Cumhuriyet’in kurucusu Mustafa Kemal Atatürk’ün “Baştan nihayete kadar okuyunuz” ifadeleriyle Meclis kürsüsünden milletvekillerine önerdiği Jean Jacques Rousseau, ideal devleti, “Üyelerden her birinin canını, malını, ortak güçle savunup koruyan öyle bir toplum biçimi bulunmalı ki orada her insan, hem herkesle birleştiği halde yine kendi buyruğunda kalsın, hem de eskisi kadar özgür olsun” ifadeleriyle tanımlar.

Bugün ancak Rousseau’nun adımlarını takip eden Çin ve Küba gibi devletler, “kâr ve can” ikileminde ikinci seçenekten yana hareket edebilir.

Batının devletleri kendi vatandaşlarına yardım etmekte aciz kalırken, Pekin ve Havana yönetimleri, insanlığa yardım için doktor tugaylarını dünyanın dört bir yanına gönderebilme, erdem ve kuvvetini gösteriyor.

YENİYİ DOĞURACAK SAVAŞ

Her devletin kendine göre yükümlülükleri ve sınırları var söyleminin arkasına saklanmaya, idare-i maslahatçı tutumları alkışlamaya gerek yok.

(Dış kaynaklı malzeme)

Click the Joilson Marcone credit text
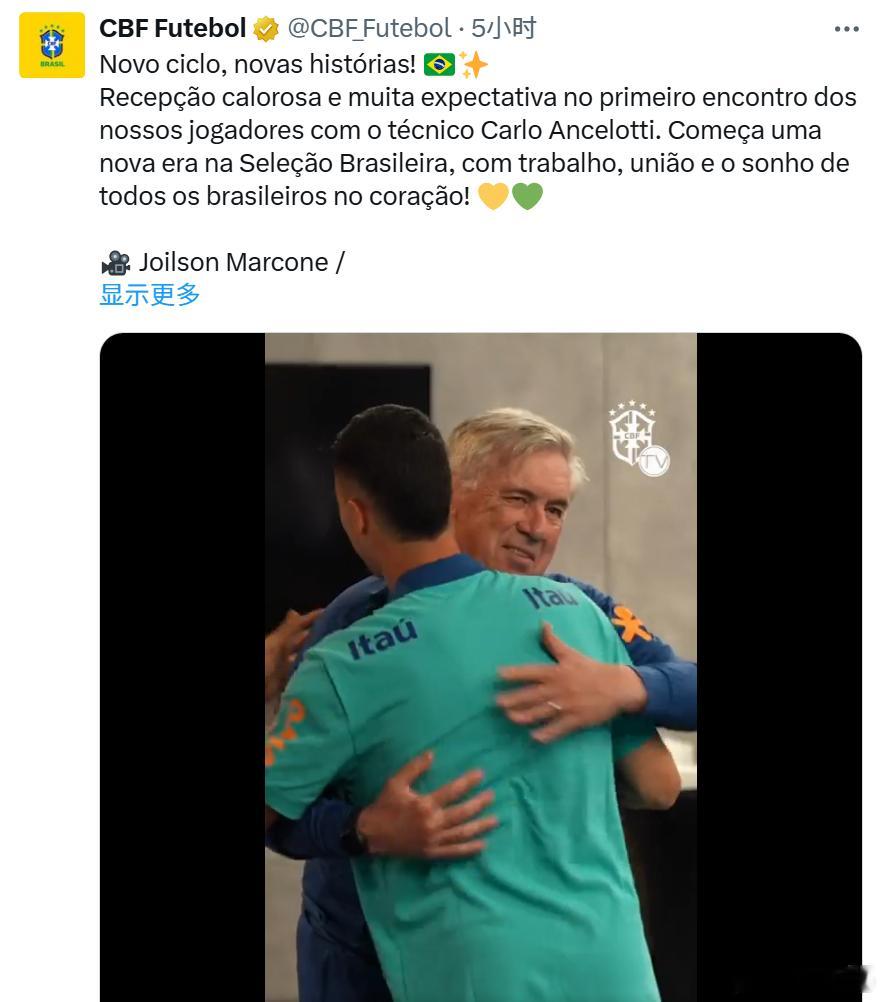 [234, 262]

Önümüzdeki soru açıktır; Gözlerimizin önünde eski yıkılırken, “yeni”yi kurmak için hangi basamaklara basacağız ve en önemlisi “yeni”den ne anlıyoruz?

Bolşevik Devrimi’nin önderi V.I. Lenin’in sözleriyle bitirelim; “Savaş da tarihteki öteki bunalımlar, büyük yıkımlar ve insan yaşamındaki ani değişmeler gibi, bazı kimseleri sersemletir ve yıkar, ama bazılarının da gözlerini açar ve bunları çelikleştirir... Dünya tarihini bir bütün olarak düşünürsek, ikinci tür insanların sayısının ve gücünün birinci türden daha fazla olduğu görülür.”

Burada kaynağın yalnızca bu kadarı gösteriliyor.